Montella, hocası Spalletti’nin izinde gidiyor… Oyunu geriye paslaşmalarla başlatıyor, rakibi çok adamla baskı yaparak hataya zorluyor, kazandıkları topları süratle karşı alana aktarıp pozisyon bulmaya çalışıyor. İtalya karşısında bu planla orta alanda rakibe çok fazla top kaybı yaptırdık. Kaptırdıkları topları geri almalarını zorlaştırdık. Böylece onlara fazla hücum yapma şansı tanımadık. Bizde geçiş oyunlarını daha iyi yapabilmek için 2.yarıda Abdülkadir ve Orkun’u sahaya sürdük ama beklediğimiz kadar etkili olamadık.

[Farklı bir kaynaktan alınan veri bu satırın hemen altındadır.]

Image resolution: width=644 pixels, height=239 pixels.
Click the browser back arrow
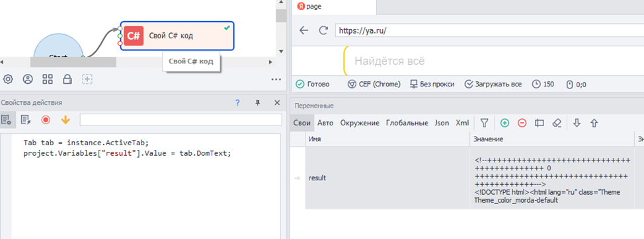point(303,31)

Savunmada; Altay Bayındır, kalede maç eksikliğini hiç hissettirmedi… Oldukça başarılıydı… Zeki- Ozan-Abdülkerim- Mert Müldür dörtlüsü güven verdi, Ozan’ın sakatlığı moralleri bozdu ama çabuk toparlandık. Savunmaya Ferdi Kadıoğlu’nun dahil olması büyük güç katar.

Bir tek ofansta yetersiz kaldık,10 şut attık ancak iki net pozisyonumuz vardı. Onlar da duran top organizasyonlarında; Abdülkerim’im az farkla avuta giden kafa vuruşu ile Merih’in uygun pozisyonda çektiği sert şutta İtalyan kalecisinin kurtarışıydı.

Milli takımın en önemli sorunu gole ulaşması. Kadroya Arda Güler ve İrfan Can Kahveci’nin girmesi sorunu çözmede yeterli olur mu bilmiyorum ama Sanki Semih Kılıçsoy’a (tabi kadroda kalabilirse) şans tanırsa daha iyi sonuca gidebiliriz.